--- Start SELECTED PASSAGE ---

I recently received email feedback from Andy B. and suggested it be reworked into a blog post. Here it is:
I’ve just read page 438 of 16 Maps of Hell:
. . .it confirms Castaneda’s description of dreaming as a sorcerer’s tool for shaping waking reality. Whatever i am working out here, with this final chapter, I was working on unconsciously thirteen years previously.
To add to the coincidences (or synchronicities) around this, a similar process, albeit on a much smaller scale, seems to have been happening to me over the last few days, also coming together by reading the final chapter of 16 Maps.
Two nights ago, I had a dream in which I was having a verbal fight with my oldest brother (I am the youngest of three boys, I am now 40 and my eldest brother, S., is 45) that turned physical and violent. My brother had succumbed to me in some fashion, I was furious with him and raised a fist ready to punch him in the face with all my strength (my arm trembling). Seeing how he was genuinely frightened, I resisted. The look on his face told me he had (finally?) accepted that, whatever he had done to me, in some sense he deserved the revenge that I was about to inflict on him.

--- End SELECTED PASSAGE ---

REQUIRED TASK 1: Reproduce, verbatim, the portion of the listing running from the line containing "At what coordinates" down to the line containing "Action: click(x=112, y=226)", including both of those lines. Omit the pictures from your reproduction.

--- Start RECORDS FOR THIS EXERCISE ---

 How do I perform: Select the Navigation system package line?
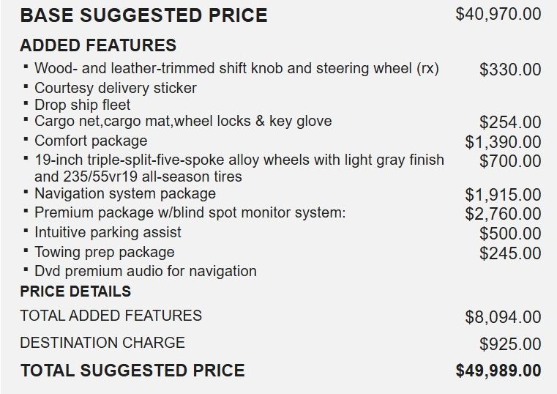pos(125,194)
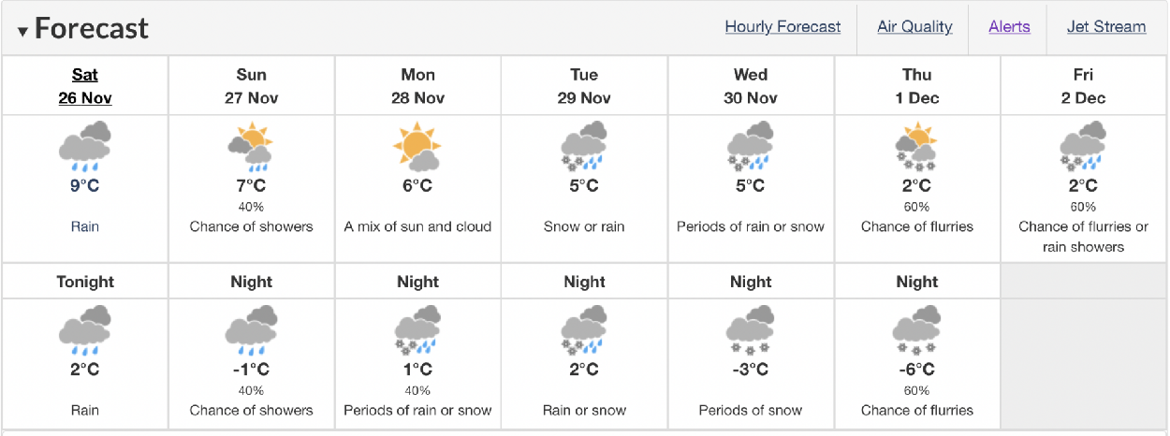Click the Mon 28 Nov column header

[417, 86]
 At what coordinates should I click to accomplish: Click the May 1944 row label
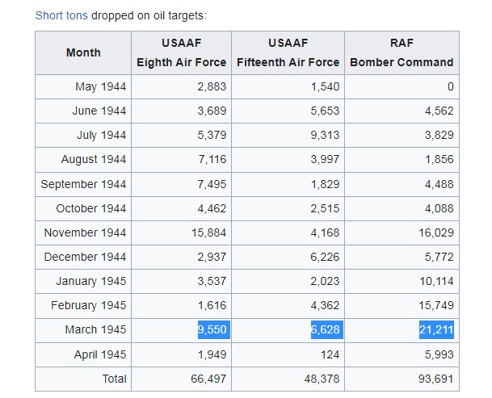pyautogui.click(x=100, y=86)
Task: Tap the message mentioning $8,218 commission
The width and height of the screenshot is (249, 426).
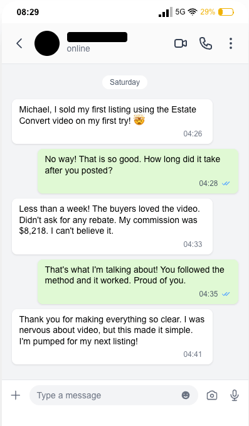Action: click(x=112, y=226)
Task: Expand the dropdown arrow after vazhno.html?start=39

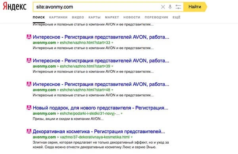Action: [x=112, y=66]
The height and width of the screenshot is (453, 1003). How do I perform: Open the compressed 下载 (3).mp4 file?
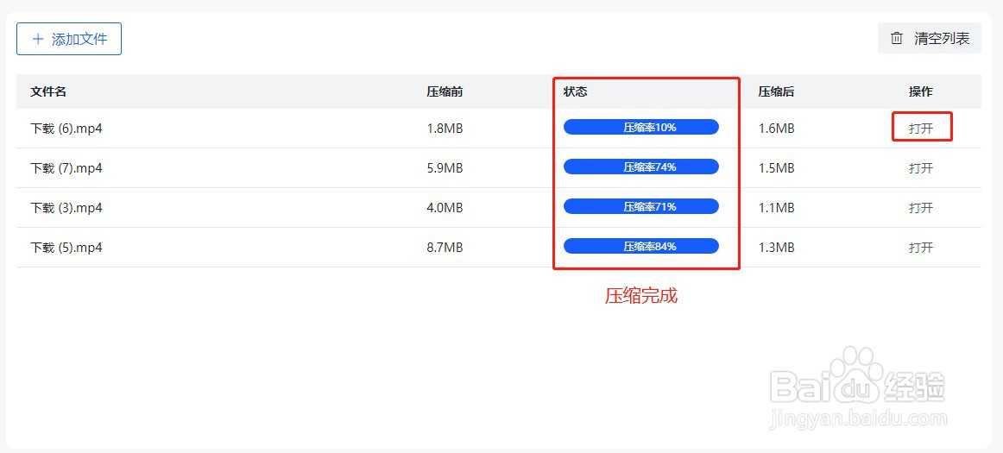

--- End RECORDS FOR THIS EXERCISE ---

REQUIRED TASK 2: Continue the post about reading 16 Maps of Hell and the dream of a fight with an eldest brother, starting immediately after its final sentence.

WRITTEN REPLY 1:
 At what coordinates should I click to accomplish: Click the May 1944 row label
pyautogui.click(x=100, y=86)
Task: Tap the message mentioning $8,218 commission
The width and height of the screenshot is (249, 426).
Action: click(x=112, y=226)

WRITTEN REPLY 2:
I rarely remember my dreams, so this immediately stood out. Additionally, I have never had an overtly violent relationship with S. (I did fight quite violently with my other brother, B. when in our middle teens). I’ve gotten on well with S. for a long time, so the dream surprised me. I had a feeling that the dream had “come out of nowhere,” but as we will see, it now makes a lot of sense.
In what is seemingly a very similar manner to yourself with Sebastian, I’ve always looked up to, and sought to imitate my brother S., big time (especially aged approx. 7 through adolescence, but to a large degree through to my early 30s as well; his influence on me has tailed off since then, I think). It’s hard to judge exactly how big an influence he has had on me, but sometimes it seems (pathetically?) huge. I remember being petrified of the Silence of the Lambs and Naked Lunch posters on his bedroom wall when I was around 10 or 11 years old. I wonder if this created some kind of cognitive dissonance (as I think you refer to?) in that, in wanting to imitate him I realised I might have to subject myself to the horror of these films, despite being terrified by the prospect. I remember eventually getting S. to tell me some of the grisly details in Silence of the Lambs and was horrified by what he said. Seeking to self-traumatize as you put it? 16 Maps hypothesizes that Silence may have served a “psyop” function (pg. 414 and 485-6) — is it possible that my young mind was also intuiting that the film was “off” in some way?
Was this a form of unconscious self-initiation and self-training by which I was hoping to “ascend” to the disembodied state of the old seers. . .
The other moment in the book that (probably) had the biggest impact on me was also very near the end, in the last chapter (page 431) specifically your quote from Hang-Dog with a Hard-On.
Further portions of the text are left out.